Sementara itu, Yu Yong Weon dari People Power Party mengatakan Korea Utara terus meningkatkan senjata nuklir di sekitar Zona Demiliterisasi (DMZ) di Semenanjung Korea. 

“Ini membuat upaya unifikasi kedua negara terhambat.  Korea Utara juga sedang meningkatkan kemampuan persenjataan nuklir mereka. Hal ini menjadi tantangan untuk menggalang opini masyarakat yang positif soal unifikasi kedua negara,” tukasnya. 

(Pengunjung di  Imjingak peace park dekat DMZ.Jung Yeon-je / AFP)

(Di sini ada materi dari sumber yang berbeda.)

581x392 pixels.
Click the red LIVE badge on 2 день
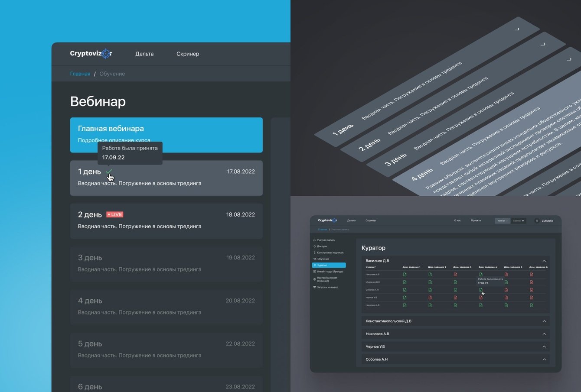click(x=115, y=214)
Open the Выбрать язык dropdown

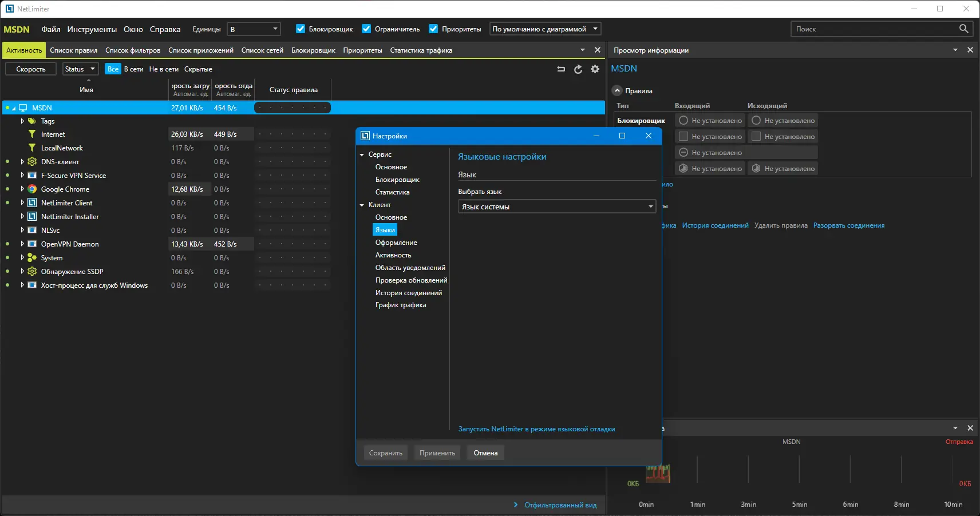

Demokrasi yang Lebih Matang

Terlepas dari tantangan di dalam dan luar negeri, sikap optimistis terhadap pemilu Korea Selatan cukup terlihat. Kim Young Bae berharap setelah pemilu negaranya bisa kembali stabil.

“Saya merupakan anggota Partai Demokratik, pemilu ini untuk menjaga demokrasi Korsel ini jadi fokus kami setelah deklarasi Martial Law. Kami perlu menjaga stabilitas negara setelah pemilu,” harapnya.

(Halaman gedung Majelis Nasional Korea Selatan. Indriyani/MI)

Yu Yong Weon dari People Power Party mewakili partainya meminta maaf. Sebab, mantan Presiden Yoon Suk Yeol berasal dari partai itu meskipun saat ini Yoon telah keluar.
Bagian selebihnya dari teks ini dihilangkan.